• [Problem] Replace "screenshot" with "screen capture" in the records, starting at the line that contains "I want to click on EST, so" and ending at the line that contains "pyautogui.click(x=1028, y=555)". Reproduce only that stretch, with nothing else changed.

---- Items

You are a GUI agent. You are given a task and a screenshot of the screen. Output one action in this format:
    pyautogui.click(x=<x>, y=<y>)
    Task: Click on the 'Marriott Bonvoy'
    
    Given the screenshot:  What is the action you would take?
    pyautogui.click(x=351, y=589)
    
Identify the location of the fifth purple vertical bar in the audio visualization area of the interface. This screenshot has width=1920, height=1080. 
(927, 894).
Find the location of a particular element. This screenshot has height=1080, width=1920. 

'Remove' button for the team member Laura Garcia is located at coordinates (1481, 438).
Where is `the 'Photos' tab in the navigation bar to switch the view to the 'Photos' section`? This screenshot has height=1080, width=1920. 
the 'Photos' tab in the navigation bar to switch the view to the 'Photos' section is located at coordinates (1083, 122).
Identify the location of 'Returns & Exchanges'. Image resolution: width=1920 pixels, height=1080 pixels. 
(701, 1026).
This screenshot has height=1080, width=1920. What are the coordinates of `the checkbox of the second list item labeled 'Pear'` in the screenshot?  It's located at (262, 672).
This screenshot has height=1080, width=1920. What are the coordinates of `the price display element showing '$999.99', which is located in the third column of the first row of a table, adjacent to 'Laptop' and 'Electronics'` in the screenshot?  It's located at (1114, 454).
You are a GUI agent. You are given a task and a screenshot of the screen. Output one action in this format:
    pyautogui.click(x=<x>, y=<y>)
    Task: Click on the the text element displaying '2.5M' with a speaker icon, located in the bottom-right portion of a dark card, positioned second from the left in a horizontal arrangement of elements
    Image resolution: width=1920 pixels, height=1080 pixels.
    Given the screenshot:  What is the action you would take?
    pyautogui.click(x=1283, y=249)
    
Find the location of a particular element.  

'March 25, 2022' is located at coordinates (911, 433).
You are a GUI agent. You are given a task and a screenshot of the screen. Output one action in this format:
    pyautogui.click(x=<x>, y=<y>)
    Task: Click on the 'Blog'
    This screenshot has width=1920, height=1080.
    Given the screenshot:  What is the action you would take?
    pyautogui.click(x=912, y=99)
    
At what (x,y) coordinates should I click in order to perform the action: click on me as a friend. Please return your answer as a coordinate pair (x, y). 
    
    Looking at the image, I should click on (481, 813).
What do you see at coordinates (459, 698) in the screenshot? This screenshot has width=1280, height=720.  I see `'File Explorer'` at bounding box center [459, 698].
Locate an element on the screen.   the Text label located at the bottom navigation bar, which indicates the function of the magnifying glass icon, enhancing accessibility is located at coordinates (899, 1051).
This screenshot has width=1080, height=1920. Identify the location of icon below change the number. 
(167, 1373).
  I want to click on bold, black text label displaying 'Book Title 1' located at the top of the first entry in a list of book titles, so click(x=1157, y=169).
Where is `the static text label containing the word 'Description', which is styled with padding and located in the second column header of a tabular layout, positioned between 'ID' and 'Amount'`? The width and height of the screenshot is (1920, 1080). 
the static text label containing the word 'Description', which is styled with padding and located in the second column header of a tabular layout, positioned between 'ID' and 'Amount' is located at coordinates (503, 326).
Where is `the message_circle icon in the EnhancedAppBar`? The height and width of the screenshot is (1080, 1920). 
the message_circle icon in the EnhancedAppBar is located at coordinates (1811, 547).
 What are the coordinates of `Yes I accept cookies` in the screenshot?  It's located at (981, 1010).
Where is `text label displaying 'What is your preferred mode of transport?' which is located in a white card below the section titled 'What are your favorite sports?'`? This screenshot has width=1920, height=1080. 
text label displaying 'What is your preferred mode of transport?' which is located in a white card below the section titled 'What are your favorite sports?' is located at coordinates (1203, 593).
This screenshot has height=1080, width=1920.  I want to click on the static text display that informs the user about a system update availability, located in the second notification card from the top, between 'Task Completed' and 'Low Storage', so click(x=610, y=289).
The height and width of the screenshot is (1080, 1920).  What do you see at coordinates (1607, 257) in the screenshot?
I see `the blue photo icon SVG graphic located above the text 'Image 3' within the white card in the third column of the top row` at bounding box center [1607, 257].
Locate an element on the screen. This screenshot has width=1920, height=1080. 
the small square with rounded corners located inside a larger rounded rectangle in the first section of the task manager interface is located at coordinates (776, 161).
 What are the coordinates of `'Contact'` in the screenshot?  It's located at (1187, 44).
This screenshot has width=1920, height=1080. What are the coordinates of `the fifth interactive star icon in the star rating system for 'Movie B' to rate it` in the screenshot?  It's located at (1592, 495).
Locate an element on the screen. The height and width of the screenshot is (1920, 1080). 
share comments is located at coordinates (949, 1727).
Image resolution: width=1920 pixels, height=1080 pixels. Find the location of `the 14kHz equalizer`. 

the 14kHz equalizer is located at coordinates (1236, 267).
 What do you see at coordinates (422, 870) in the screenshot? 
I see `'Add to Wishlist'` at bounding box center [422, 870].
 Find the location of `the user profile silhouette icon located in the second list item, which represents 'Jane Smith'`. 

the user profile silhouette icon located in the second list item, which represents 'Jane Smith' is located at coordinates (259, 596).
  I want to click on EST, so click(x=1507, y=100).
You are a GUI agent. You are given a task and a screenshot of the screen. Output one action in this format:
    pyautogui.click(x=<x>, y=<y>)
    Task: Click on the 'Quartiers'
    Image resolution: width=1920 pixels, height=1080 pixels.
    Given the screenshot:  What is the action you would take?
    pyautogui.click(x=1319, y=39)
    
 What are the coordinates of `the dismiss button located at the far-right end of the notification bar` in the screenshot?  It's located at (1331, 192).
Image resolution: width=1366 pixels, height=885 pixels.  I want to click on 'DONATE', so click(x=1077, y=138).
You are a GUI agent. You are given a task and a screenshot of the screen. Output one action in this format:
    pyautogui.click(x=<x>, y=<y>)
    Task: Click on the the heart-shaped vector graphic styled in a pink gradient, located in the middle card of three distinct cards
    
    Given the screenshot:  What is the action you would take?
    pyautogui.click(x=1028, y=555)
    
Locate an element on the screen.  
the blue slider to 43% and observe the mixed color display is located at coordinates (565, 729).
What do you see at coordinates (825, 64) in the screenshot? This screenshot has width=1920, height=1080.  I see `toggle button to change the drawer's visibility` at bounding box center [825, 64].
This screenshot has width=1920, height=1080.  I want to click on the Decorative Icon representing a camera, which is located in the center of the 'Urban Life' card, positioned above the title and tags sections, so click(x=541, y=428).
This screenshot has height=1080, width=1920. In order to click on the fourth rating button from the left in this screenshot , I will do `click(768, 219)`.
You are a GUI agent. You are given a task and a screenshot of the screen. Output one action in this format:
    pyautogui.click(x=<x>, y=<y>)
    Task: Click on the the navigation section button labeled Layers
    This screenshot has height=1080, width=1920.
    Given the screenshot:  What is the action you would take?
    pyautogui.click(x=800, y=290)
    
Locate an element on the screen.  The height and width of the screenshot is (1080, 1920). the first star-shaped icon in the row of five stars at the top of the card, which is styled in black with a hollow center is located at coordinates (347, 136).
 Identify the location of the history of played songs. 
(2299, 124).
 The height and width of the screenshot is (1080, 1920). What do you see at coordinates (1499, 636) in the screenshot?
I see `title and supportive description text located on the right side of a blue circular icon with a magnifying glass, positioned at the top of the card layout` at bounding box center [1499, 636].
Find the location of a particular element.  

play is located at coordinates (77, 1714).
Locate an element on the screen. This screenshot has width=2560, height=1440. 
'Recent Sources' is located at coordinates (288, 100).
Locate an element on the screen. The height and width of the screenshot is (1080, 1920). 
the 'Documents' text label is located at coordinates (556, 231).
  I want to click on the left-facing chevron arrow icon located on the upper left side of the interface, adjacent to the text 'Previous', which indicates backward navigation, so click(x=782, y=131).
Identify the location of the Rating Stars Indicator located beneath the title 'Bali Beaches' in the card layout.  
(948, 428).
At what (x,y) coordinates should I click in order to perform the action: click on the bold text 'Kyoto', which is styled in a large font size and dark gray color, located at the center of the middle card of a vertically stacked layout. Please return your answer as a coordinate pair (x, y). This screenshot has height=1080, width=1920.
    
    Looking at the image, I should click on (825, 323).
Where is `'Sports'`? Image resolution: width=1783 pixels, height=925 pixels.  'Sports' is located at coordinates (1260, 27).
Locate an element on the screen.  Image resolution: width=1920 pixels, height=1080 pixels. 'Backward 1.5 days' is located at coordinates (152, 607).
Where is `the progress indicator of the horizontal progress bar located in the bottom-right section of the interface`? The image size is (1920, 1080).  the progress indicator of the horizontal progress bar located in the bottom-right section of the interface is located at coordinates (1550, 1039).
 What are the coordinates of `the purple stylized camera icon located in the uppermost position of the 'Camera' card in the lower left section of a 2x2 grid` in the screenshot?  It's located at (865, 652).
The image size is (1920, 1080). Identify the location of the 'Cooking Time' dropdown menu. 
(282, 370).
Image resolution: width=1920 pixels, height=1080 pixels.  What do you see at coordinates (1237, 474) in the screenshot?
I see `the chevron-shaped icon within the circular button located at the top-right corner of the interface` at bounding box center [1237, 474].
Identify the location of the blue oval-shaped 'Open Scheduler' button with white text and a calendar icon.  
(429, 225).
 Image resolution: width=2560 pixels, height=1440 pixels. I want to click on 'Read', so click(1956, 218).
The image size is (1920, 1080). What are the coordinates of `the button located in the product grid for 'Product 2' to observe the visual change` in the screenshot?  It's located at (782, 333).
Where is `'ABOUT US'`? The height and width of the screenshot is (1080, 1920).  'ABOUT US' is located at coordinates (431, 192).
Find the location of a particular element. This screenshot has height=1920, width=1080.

--------

• [Task output]
  I want to click on EST, so click(x=1507, y=100).
You are a GUI agent. You are given a task and a screen capture of the screen. Output one action in this format:
    pyautogui.click(x=<x>, y=<y>)
    Task: Click on the 'Quartiers'
    Image resolution: width=1920 pixels, height=1080 pixels.
    Given the screen capture:  What is the action you would take?
    pyautogui.click(x=1319, y=39)
    
 What are the coordinates of `the dismiss button located at the far-right end of the notification bar` in the screen capture?  It's located at (1331, 192).
Image resolution: width=1366 pixels, height=885 pixels.  I want to click on 'DONATE', so click(x=1077, y=138).
You are a GUI agent. You are given a task and a screen capture of the screen. Output one action in this format:
    pyautogui.click(x=<x>, y=<y>)
    Task: Click on the the heart-shaped vector graphic styled in a pink gradient, located in the middle card of three distinct cards
    
    Given the screen capture:  What is the action you would take?
    pyautogui.click(x=1028, y=555)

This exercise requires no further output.